▶ [ACTION ITEM]
Scan the records for the line containing "Instruction: Click the IA Selecionada label"; extract it and all later lines, verbatim, through the end, and nothing before it.
****
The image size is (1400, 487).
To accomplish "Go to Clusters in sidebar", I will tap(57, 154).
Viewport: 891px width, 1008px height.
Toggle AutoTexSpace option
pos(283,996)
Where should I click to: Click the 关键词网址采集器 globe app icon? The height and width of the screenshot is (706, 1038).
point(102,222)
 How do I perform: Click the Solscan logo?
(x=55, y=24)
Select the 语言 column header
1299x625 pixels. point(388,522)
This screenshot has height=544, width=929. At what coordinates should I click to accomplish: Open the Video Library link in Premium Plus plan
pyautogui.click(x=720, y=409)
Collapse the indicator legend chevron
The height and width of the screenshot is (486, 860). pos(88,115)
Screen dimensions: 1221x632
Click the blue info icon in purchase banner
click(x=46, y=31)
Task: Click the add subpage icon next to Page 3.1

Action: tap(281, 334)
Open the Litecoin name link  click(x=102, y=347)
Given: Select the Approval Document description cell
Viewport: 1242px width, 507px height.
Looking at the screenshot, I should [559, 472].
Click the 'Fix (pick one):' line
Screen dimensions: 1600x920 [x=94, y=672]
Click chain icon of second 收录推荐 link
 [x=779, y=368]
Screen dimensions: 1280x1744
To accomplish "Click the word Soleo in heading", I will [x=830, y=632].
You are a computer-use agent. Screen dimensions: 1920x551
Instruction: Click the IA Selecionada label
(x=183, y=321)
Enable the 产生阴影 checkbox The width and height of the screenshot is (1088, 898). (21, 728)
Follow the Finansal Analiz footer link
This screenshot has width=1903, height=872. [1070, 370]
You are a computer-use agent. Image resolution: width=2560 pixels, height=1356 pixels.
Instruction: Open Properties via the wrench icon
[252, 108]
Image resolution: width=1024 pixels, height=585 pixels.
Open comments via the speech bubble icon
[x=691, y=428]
****
▶ [RESPONSE TO THIS EXERCISE]
Instruction: Click the IA Selecionada label
(x=183, y=321)
Enable the 产生阴影 checkbox The width and height of the screenshot is (1088, 898). (21, 728)
Follow the Finansal Analiz footer link
This screenshot has width=1903, height=872. [1070, 370]
You are a computer-use agent. Image resolution: width=2560 pixels, height=1356 pixels.
Instruction: Open Properties via the wrench icon
[252, 108]
Image resolution: width=1024 pixels, height=585 pixels.
Open comments via the speech bubble icon
[x=691, y=428]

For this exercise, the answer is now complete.